The CoAtNet model employs a hybrid structure that fuses convolutional and transformer blocks for enhanced representation learning:

  1. Early Convolutional Blocks:

    • The initial stages use convolution-based feature extraction (C blocks).

    • These layers focus on capturing local patterns efficiently.

    • Convolutions perform feature extraction using:

      \[Y = W * X + b\]
  2. Transformer-Based Blocks:

    • Later stages transition into transformer blocks (T blocks).

    • These layers incorporate self-attention to capture long-range dependencies.

    • Self-attention is computed as:

      \[\mathbf{A} = \text{softmax} \left( \frac{QK^T}{\sqrt{d_k}} \right)V\]
  3. Pre-Normalization:

    • Each transformer block applies Layer Normalization before the attention mechanism.

    • Helps improve gradient flow and stability during training.

    • The normalization step follows:

      \[\hat{x} = \frac{x - \mu}{\sigma + \epsilon}\]
  4. Relative Position Encoding:

    • Unlike absolute position encoding in traditional ViTs, CoAtNet leverages relative position encoding.

    • The attention mechanism incorporates positional information dynamically:

      \[A_{ij} = \frac{Q_i K_j^T}{\sqrt{d_k}} + B_{ij}\]
    • The relative position bias matrix ( B_{ij} ) is learnable and helps in modeling spatial relationships.

  5. Depthwise Convolutions:

    • Used to reduce computational complexity while maintaining strong feature extraction capabilities.

    • Reduces the number of parameters compared to traditional convolutional layers.

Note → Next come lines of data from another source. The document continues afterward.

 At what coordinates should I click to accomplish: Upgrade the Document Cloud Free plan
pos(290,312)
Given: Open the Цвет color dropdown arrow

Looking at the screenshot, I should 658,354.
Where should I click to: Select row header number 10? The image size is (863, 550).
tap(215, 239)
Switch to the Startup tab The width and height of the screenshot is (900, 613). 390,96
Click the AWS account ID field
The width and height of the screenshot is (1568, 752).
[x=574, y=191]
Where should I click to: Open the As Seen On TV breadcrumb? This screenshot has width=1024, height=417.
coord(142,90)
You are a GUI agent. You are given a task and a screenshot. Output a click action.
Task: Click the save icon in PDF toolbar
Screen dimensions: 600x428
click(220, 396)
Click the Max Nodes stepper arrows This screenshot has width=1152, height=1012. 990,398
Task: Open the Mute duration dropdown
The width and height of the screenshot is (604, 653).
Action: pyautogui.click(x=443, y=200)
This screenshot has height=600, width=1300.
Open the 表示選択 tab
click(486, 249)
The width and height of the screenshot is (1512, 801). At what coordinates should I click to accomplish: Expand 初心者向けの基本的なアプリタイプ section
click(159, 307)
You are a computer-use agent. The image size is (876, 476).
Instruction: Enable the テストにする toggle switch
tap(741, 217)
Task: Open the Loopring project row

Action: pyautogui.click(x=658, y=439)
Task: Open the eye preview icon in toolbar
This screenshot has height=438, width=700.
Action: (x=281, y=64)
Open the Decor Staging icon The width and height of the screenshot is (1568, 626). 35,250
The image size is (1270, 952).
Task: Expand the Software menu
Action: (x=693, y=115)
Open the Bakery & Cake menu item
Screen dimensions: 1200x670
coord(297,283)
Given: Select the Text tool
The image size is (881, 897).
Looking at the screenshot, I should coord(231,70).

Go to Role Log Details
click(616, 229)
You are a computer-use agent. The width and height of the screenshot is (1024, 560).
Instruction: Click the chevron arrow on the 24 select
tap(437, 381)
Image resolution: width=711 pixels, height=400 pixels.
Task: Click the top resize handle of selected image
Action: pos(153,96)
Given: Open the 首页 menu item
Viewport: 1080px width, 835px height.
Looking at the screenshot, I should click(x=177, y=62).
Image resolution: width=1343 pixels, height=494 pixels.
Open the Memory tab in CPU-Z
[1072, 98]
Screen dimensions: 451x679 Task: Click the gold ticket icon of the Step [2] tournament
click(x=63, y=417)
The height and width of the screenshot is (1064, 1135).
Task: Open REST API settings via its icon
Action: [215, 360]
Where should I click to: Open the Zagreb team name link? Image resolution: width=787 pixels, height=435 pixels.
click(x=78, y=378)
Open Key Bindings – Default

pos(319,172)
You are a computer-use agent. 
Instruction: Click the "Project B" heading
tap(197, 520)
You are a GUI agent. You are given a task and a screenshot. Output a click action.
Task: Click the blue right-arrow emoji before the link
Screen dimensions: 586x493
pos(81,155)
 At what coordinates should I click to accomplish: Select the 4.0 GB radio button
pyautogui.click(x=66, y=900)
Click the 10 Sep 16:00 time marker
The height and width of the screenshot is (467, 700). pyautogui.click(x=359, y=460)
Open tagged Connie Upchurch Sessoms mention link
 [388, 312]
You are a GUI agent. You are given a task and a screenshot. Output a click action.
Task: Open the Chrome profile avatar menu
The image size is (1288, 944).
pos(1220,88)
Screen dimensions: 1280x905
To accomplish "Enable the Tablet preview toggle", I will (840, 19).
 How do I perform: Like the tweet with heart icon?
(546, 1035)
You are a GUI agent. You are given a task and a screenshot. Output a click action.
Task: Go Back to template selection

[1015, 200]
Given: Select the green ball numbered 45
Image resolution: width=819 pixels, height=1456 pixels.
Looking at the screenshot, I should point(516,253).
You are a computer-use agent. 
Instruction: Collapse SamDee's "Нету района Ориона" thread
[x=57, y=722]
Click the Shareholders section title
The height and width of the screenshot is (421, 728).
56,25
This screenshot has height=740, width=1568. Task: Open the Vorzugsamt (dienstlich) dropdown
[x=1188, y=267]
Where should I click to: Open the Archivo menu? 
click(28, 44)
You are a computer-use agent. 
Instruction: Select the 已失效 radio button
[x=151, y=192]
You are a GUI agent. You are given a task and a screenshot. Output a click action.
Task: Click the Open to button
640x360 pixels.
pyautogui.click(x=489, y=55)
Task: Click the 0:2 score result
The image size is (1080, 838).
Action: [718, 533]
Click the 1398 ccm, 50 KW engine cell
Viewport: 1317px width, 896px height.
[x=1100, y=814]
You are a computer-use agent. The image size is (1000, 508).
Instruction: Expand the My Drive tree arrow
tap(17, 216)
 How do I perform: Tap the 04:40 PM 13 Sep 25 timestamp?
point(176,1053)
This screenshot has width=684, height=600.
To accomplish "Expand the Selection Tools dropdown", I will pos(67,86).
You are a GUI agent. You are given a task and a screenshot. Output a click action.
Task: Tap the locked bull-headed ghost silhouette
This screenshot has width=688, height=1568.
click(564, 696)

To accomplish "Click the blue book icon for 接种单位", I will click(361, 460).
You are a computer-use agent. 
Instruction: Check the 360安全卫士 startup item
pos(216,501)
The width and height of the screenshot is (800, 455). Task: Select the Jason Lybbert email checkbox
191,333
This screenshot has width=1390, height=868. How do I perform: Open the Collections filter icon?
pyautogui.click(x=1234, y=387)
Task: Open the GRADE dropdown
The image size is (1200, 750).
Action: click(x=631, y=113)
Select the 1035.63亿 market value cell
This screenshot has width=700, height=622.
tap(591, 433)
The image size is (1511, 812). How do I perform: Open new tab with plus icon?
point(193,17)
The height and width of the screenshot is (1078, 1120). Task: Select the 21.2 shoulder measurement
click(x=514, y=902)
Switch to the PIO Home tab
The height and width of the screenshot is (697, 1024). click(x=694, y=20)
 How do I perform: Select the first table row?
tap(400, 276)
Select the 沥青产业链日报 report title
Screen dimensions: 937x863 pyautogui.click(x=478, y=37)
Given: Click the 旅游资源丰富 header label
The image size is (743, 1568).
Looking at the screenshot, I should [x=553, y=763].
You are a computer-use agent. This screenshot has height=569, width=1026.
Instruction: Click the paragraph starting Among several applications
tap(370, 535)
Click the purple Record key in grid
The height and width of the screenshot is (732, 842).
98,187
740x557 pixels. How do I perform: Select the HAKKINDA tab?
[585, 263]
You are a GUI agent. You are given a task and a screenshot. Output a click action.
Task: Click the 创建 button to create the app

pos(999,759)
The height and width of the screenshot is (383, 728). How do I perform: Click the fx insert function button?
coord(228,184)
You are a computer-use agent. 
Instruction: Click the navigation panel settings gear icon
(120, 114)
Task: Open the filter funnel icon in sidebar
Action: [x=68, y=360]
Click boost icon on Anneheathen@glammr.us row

    • The depthwise convolution operation is:

      \[Y_{i,j} = \sum_{k} X_{i+k, j+k} W_k\]
  6. Scaling Strategy:

    • CoAtNet scales efficiently across depth (D), width (W), and resolution (R), making it highly versatile for various image sizes and computational constraints.

Examples

import lucid.models as models

config = models.CoAtNetConfig(
    img_size=(224, 224),
    in_channels=3,
    num_blocks=(2, 2, 3, 5, 2),
    channels=(64, 96, 192, 384, 768),
    num_classes=1000,
    num_heads=32,
    block_types=("C", "C", "T", "T"),
)
model = models.CoAtNet(config)

input_ = lucid.random.randn(1, 3, 224, 224)
output = model(input_)
print(output.shape)